More than half were extremely or very concerned about school or study problems (59.4 percent), depression (58.2 percent) and body image (55.2 percent).

Further issues of concern included family conflict (41.2 percent), bullying/emotional abuse (34.3 percent) and suicide (32.2 percent).

Around Australia, adolescence is recognised as a period which entails a range of physical, emotional and academic challenges.

Around have of all lifetime mental health disorders emerge by the age of fourteen and three quarters emerge by the age of twenty.

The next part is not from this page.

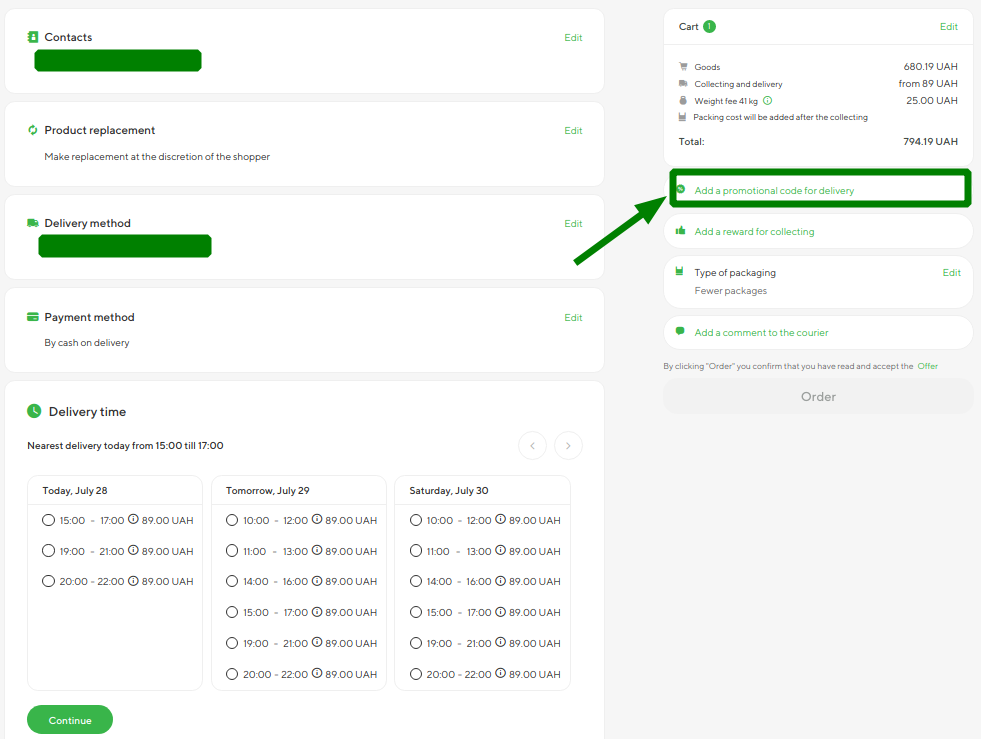Show previous delivery dates with left chevron
Screen dimensions: 981x739
[532, 445]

Mission Australia Chief Executive Officer Catherine Yeomans said action was needed on several fronts.

These include:

  • Greater funding within the education system so as to enable schools to resource programs which assist those students who experience difficulty
  • More investment in evidence based self-help support tools using technology and the internet
  • Better resources to equip parents, friends and others with information about how to respond when young family members or friends experience mental health issues; and
  • Greater investment in early intervention and community based help for young people.

Yeomans said it was also important to break down remaining stigma associated with mental health so as to enable young people to feel comfortable in seeking help.

In respect of young indigenous Australians, she says support must be delivered in a manner which was appropriate from a cultural perspective and also from the viewpoint of regional and remote areas.

Yeomans said supporting young Australians through experiences of anxiety and depression was critical.

“If we don’t give people the support they need for these types of experiences particularly in terms of anxiety and depression, there is a risk that these can go unaddressed, get worse and lead to other issues in that young person’s life,” Yeomans said.

The survey is distributed to secondary schools as well as other community and youth services providers.

As part of the survey, the data regarding the proportion of young Australians who meet the need for a serious mental health condition is based on the widely used Kesler 6 (K6) system, which consist of a brief six item scale which asks participants about their experience of anxiety and depressive symptoms over the past four weeks.

Mission Australia is now encouraging young people to take part in its next Youth Survey in 2017, which is now open.